Ziel der Übung
Schreiben Sie die Datensätze unverändert ab, beginnend mit der ersten Zeile und endend mit der Zeile, die „This screenshot has“ enthält, diese eingeschlossen.

"""

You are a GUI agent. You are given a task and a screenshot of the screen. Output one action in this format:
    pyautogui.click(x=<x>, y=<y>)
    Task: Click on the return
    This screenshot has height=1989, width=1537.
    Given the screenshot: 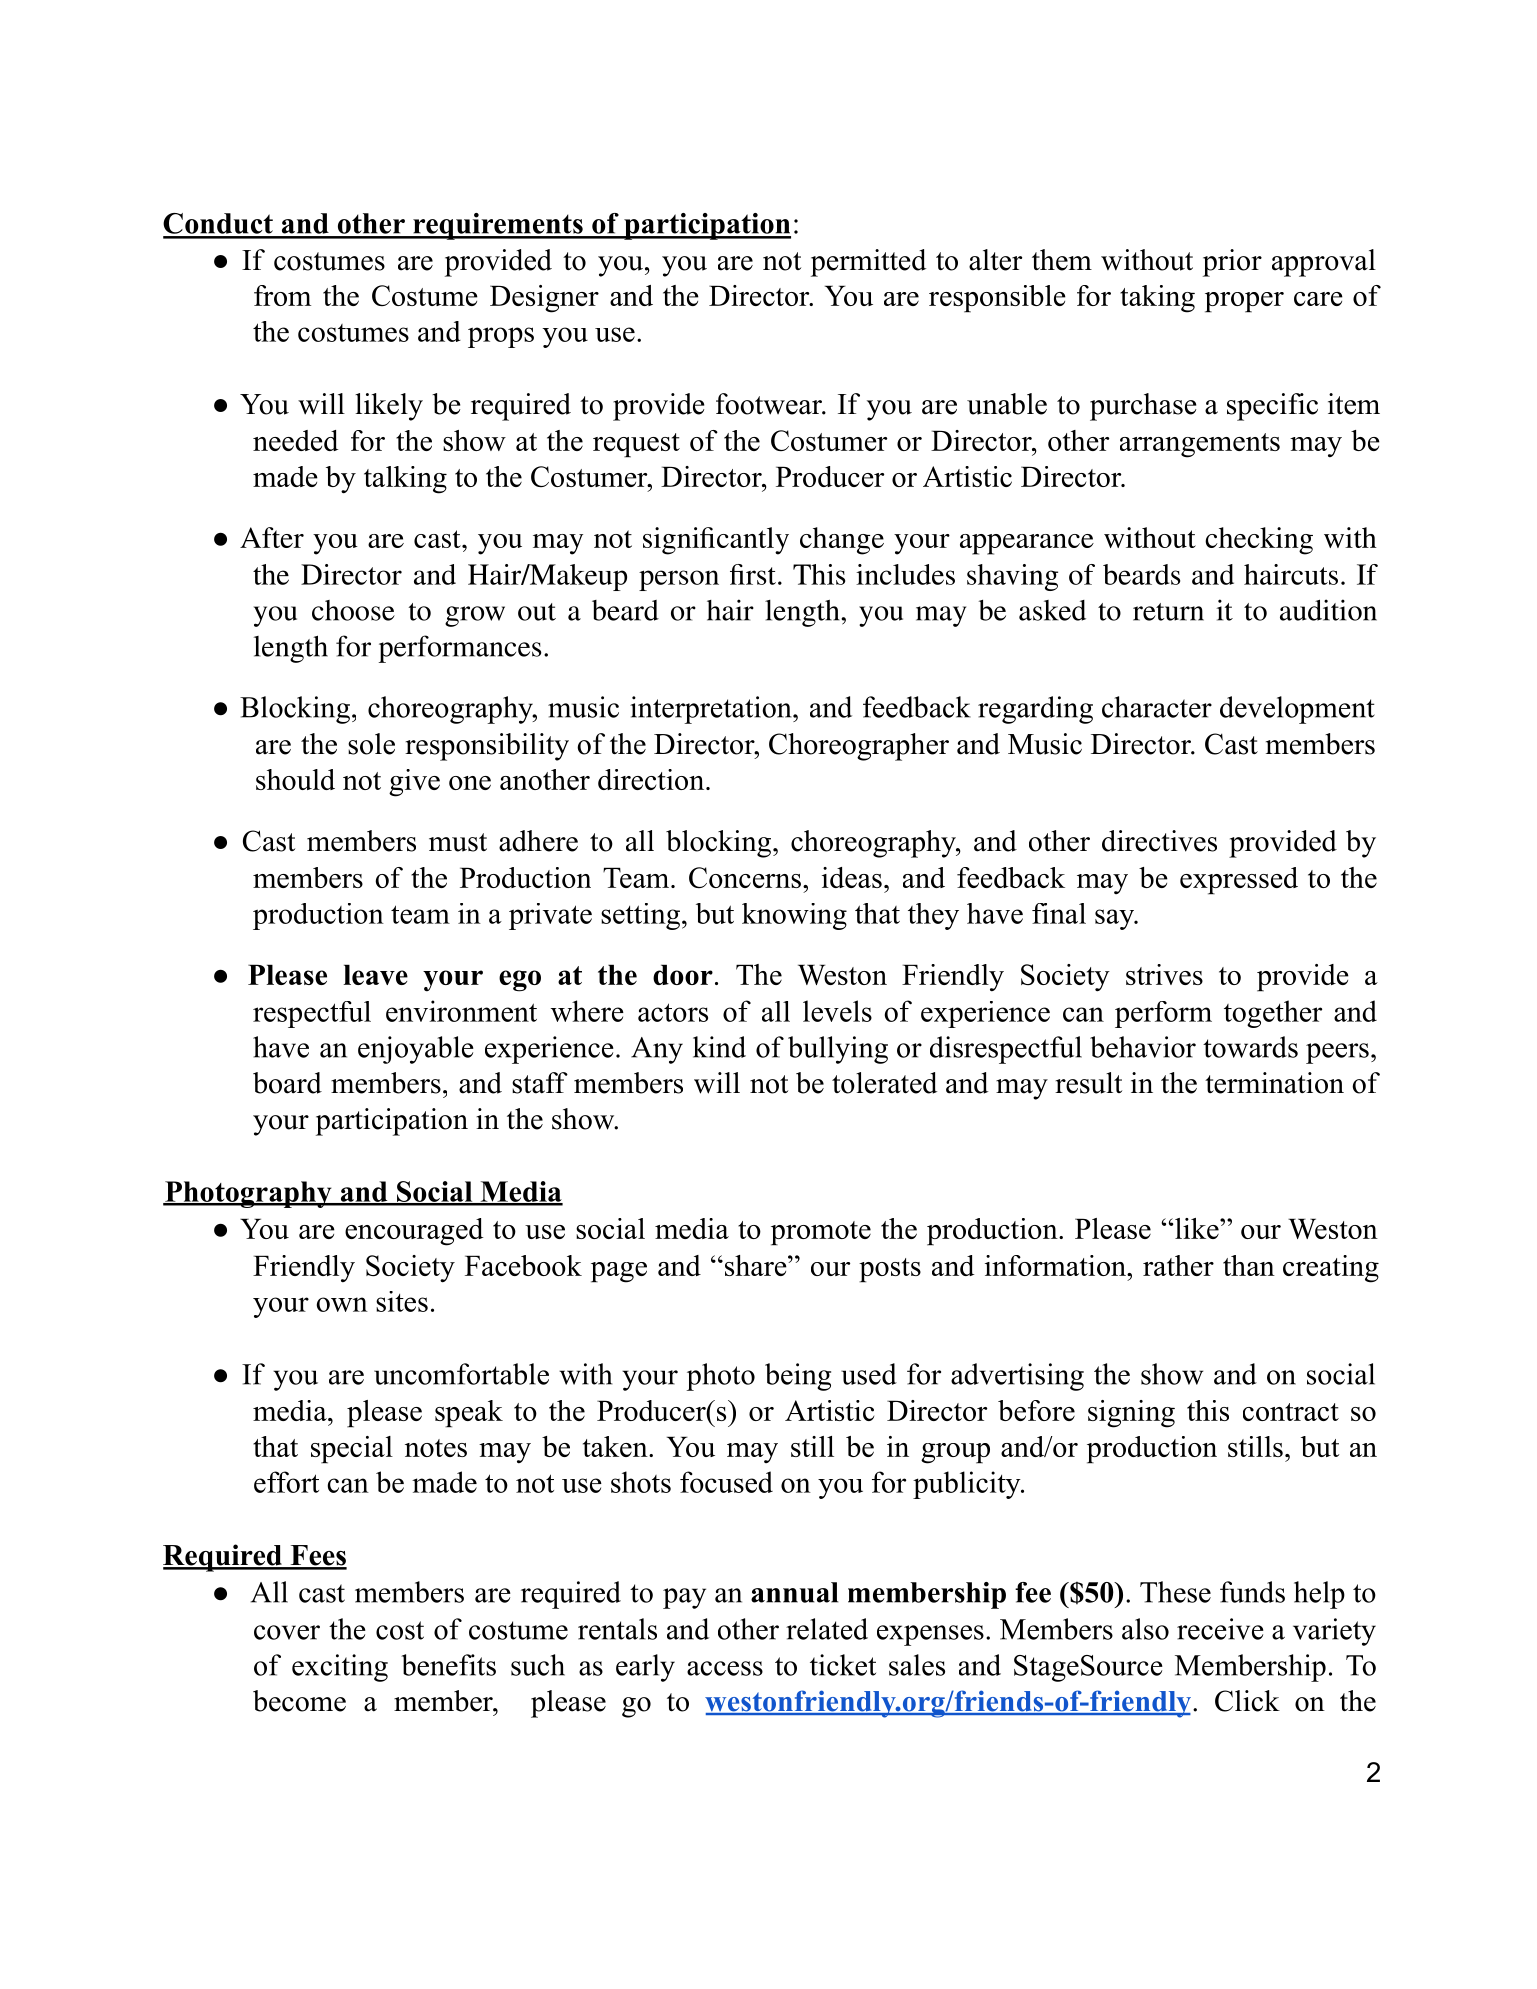 What is the action you would take?
    pyautogui.click(x=1168, y=612)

"""

Antwort
You are a GUI agent. You are given a task and a screenshot of the screen. Output one action in this format:
    pyautogui.click(x=<x>, y=<y>)
    Task: Click on the return
    This screenshot has height=1989, width=1537.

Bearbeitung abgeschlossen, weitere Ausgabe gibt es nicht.